In the climate talks excerpt, what did the Maldives call the establishment of an L&D fund?

(Study text begins)

Zambia, on behalf of the African group, pointed out that this 'Africa COP' had not done enough for the African people ().
The Maldives, who brought with them the climate clock to the plenary, said the establishment of an L&D fund was a “historic moment for the people and the planet." They reiterated their call for a “mosaic of solutions” and emphasized that “climate change is transboundary in nature and can only be resolved in dialogue…and cooperation." These sentiments were echoed by Tuvalu and the Republic of the Marshall Islands. In both their interventions, however, they also pointed to the critical need for improved mitigation and adaptation actions to avoid further loss and damage. Minister Paeniu for Tuvalu said “we have finally delivered climate justice”; it was “however regrettable that we haven’t achieved an equal success in our attempt” to keep 1.5 alive as there was no strong language on phasing out fossil fuel and no text in peaking of emisssions before 2025.

(Study text ends)
(Extracted entries begins)

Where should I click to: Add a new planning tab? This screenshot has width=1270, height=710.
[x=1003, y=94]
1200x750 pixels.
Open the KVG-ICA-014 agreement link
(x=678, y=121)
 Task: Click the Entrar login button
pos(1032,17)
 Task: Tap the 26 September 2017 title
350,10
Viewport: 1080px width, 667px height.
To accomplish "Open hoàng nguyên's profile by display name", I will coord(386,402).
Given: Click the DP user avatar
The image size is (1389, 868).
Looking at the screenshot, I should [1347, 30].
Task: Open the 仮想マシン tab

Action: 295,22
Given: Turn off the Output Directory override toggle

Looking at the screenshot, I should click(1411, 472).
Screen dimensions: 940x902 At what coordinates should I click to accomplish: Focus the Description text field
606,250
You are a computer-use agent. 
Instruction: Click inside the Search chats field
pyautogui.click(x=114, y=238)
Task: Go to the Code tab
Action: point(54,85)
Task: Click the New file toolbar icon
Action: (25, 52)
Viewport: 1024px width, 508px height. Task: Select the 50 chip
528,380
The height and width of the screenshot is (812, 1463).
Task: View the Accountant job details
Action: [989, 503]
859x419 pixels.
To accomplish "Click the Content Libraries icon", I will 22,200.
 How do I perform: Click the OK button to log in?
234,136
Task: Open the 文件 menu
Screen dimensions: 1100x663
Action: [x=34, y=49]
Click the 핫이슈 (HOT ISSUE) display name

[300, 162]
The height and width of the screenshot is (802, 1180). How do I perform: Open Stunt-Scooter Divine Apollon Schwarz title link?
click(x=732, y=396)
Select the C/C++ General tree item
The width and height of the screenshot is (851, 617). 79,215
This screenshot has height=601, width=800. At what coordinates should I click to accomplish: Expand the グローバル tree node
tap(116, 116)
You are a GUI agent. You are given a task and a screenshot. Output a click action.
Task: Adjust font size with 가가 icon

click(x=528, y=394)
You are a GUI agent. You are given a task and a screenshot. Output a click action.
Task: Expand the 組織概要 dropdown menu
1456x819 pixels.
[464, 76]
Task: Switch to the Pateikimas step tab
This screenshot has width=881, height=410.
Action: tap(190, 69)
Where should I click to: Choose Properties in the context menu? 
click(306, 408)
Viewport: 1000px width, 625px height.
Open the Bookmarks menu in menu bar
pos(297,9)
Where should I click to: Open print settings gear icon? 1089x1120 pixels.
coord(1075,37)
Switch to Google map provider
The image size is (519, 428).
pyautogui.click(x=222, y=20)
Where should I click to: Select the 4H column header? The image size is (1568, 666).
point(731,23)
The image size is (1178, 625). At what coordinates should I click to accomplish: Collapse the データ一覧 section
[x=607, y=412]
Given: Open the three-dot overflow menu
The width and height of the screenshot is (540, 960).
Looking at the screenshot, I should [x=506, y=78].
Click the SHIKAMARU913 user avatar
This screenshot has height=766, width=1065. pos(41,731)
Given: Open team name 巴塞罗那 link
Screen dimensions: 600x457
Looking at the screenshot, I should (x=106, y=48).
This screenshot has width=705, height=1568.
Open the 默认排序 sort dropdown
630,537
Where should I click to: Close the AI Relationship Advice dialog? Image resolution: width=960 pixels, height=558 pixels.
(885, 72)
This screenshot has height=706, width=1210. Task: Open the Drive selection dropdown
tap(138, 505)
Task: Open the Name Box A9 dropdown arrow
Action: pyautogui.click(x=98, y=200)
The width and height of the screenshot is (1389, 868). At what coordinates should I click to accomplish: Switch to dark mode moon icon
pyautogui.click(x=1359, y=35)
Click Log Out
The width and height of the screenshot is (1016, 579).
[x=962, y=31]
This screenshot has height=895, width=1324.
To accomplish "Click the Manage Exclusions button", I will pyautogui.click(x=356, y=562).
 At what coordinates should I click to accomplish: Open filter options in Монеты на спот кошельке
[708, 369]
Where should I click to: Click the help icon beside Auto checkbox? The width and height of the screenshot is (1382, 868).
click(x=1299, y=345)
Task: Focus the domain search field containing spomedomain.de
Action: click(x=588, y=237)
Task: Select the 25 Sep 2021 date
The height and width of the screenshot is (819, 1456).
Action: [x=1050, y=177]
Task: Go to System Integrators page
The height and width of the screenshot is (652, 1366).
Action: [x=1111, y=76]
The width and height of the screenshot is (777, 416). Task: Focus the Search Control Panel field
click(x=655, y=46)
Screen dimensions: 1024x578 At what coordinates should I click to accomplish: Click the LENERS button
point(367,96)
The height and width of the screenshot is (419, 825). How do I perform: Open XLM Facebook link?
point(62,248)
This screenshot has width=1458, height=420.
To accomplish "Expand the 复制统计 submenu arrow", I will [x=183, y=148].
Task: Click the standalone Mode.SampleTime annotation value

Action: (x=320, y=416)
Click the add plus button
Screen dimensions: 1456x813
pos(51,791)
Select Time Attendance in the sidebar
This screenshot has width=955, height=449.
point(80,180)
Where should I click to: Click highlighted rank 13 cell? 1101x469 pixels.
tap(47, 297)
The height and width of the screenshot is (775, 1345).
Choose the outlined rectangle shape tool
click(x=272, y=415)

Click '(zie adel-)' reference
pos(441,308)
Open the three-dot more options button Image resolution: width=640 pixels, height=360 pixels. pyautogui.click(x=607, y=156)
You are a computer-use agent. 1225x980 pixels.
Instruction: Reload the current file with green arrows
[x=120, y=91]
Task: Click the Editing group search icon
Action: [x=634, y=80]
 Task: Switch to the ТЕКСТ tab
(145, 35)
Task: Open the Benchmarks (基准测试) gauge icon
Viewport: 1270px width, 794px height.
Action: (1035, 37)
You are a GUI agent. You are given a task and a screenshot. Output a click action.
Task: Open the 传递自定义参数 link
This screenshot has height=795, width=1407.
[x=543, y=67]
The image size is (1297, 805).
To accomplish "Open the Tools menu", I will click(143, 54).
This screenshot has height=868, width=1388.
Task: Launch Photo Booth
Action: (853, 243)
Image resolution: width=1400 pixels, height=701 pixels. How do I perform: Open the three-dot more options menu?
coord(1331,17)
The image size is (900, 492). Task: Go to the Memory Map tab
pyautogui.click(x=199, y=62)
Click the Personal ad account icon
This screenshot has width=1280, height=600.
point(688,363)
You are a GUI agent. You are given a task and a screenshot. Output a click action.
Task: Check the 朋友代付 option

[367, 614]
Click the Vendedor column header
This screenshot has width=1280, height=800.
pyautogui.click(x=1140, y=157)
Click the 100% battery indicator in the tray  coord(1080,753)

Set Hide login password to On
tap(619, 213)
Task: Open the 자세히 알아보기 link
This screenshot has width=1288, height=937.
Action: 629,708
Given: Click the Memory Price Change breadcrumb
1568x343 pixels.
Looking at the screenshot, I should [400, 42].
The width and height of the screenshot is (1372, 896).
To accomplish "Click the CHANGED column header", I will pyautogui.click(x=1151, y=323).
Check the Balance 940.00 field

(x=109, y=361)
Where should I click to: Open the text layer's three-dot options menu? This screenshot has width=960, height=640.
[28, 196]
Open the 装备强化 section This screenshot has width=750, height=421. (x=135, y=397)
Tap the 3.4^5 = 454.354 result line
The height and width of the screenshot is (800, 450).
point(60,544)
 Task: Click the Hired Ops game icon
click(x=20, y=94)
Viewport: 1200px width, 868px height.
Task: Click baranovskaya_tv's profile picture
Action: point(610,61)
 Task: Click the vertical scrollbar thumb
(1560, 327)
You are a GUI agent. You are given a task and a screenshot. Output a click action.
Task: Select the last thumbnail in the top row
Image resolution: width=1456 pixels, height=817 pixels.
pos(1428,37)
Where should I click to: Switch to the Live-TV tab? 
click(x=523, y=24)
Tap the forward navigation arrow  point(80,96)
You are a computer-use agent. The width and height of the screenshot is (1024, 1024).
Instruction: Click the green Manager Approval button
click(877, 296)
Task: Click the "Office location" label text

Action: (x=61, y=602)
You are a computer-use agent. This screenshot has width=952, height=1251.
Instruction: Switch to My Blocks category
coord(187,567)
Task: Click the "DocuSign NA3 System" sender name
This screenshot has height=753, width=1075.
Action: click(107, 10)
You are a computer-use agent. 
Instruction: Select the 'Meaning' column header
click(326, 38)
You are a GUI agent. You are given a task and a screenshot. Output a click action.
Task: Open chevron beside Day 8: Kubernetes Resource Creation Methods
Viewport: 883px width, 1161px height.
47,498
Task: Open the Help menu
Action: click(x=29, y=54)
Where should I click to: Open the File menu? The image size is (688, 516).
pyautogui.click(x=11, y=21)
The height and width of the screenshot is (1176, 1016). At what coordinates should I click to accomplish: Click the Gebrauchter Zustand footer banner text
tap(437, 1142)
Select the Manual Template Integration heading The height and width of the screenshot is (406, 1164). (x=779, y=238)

(Extracted entries ends)

**Exercise response**
A "historic moment for the people and the planet."